### Reading text
**********

I am looking for tested methods to exclude outliers statistically, if someone could help with suggestions of methods. Links to instructions / clarifications will be appreciated
Certainly, there are several statistically tested methods for identifying and excluding outliers from a dataset. Here are some common approaches along with links to resources for further instructions and clarifications:
Z-Score or Standard Deviation Method: Calculate the z-score for each data point, which represents how far each point is from the mean in terms of standard deviations. Data points with z-scores beyond a certain threshold (e.g., 2 or 3 standard deviations) are considered outliers and can be excluded. Resources: Z-Score and Outliers
Modified Z-Score: This is a variation of the standard z-score method that uses the median and median absolute deviation (MAD) for calculations instead of the mean and standard deviation. It's less affected by extreme values and is suitable for non-normally distributed data. Resources: Modified Z-Score
Interquartile Range (IQR) Method: Calculate the IQR (the range between the first quartile and the third quartile) and identify data points outside a certain multiple of the IQR as outliers.Resources:Interquartile Range (IQR) Method
Tukey's Fences: Similar to the IQR method, Tukey's fences involve setting thresholds based on the IQR. Points beyond these thresholds are flagged as potential outliers. Resources: Tukey's Fences
Grubbs' Test: A formal statistical test that determines if a single data point is an outlier. It calculates a test statistic and compares it to critical values from the t-distribution. Resources: Grubbs' Test
Dixon's Test: A method for identifying a single outlier in a dataset. It uses ratios of differences between values to detect an outlier. Resources: Dixon's Test
Mahalanobis Distance: A multivariate method that calculates the distance between each data point and the mean of the dataset. Data points with high Mahalanobis distances are considered outliers.Resources:Mahalanobis Distance
Remember that the choice of method depends on the nature of your data, your specific goals, and any assumptions you're making about your data distribution. It's also important to consider the potential impact of excluding outliers on your analysis and results. Always document and justify your outlier removal process.

**********

### Work order 1
Using the outlier-methods thread, decide whether each statement agrees with it, answering yes or no and quoting the words that decide it: (a) The Modified Z-Score relies on the median and median absolute deviation rather than the mean and standard deviation. (b) Dixon's Test is described as a multivariate method. (c) Grubbs' Test compares its test statistic to critical values from the normal distribution.
### Work order 2
Go on with the outlier-methods thread, starting after its final sentence.
The material below comes from a separate source, unrelated to the thread above.

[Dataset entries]
**********

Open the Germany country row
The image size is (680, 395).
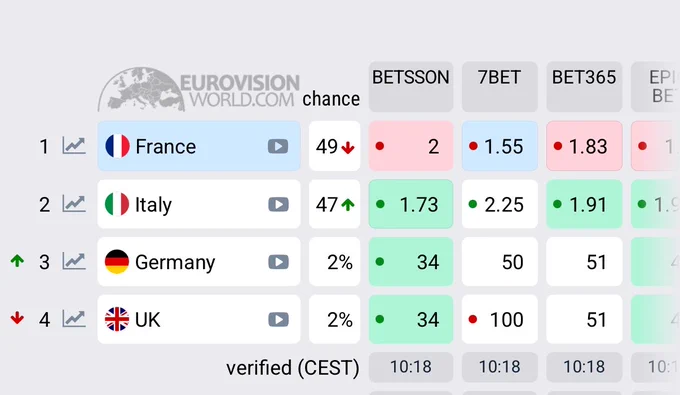199,261
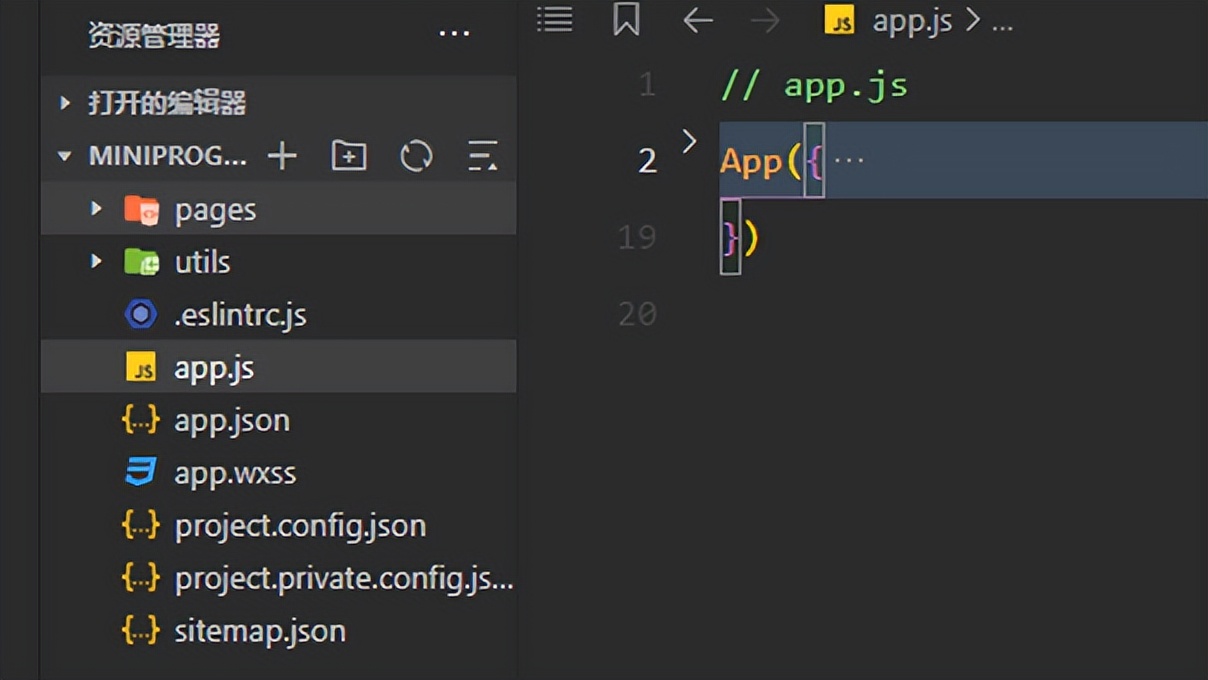
Task: Expand the utils folder
Action: (x=97, y=262)
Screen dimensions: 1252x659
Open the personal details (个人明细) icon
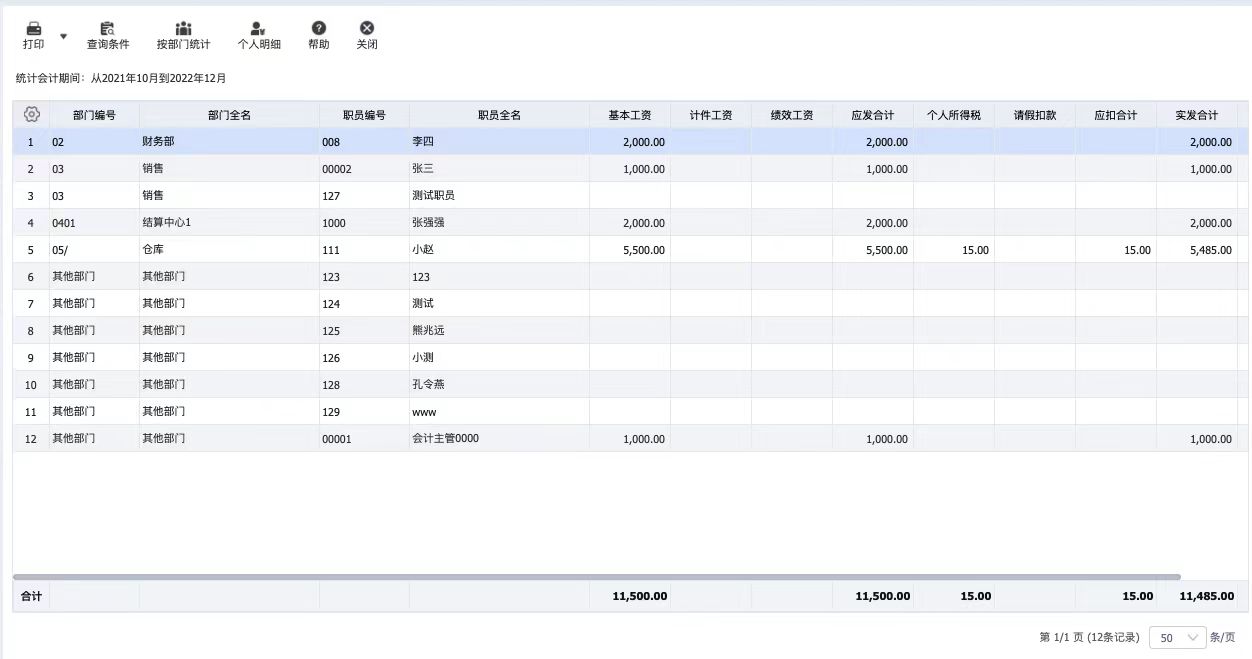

**********

### Answer box 1
(a) Yes: "uses the median and median absolute deviation (MAD) for calculations instead of the mean and standard deviation"
(b) No: "A method for identifying a single outlier in a dataset."
(c) No: "compares it to critical values from the t-distribution"

### Answer box 2
Whether a measurement is an "outlier" depends totally on the model you use. A point may be far a way from the "best fitting" line through your data, but it may be close to an exponential function through your data.
The only reason to remove outliers I know, is if they are really wrong mesurements. A visual inspection of a scatterplot may suggest which points could be bad, although those can also be in the middle of your data cloud...
Statistical methods can help you to identify points that are "far off from the rest". If these values are should or should not be excluded is not a statistical question but a subject-matter question. More often than not in research such "outliers" are desperately trying to tell you that your assumptions are bad. Excluding such values just make your wrong assumptions look better but your conclusions more wrong.
Generally, outliers should be rare. If they are, then they are usually not a problem in your analysis. If they are not rare, your whole experiment/assay is in doubt.
There is no statistical method that excludes outliers. It is a matter of Decision based on the background of the respective data. It is easy if you detect that it is a single case or a measurement error, but if it is real data, the decision is difficult.
advice, change the question, determine exclusion criteria.
For example, in Chile land of earthquakes, which is considered an atypical value. according to the measurements any over 8.0, and reaching the 9.5, however these are values that appear, but the 9.5 only appears 1 every 60 or 70 years maybe more, but those of grade 8 are more frequent in time, then what decision do you make?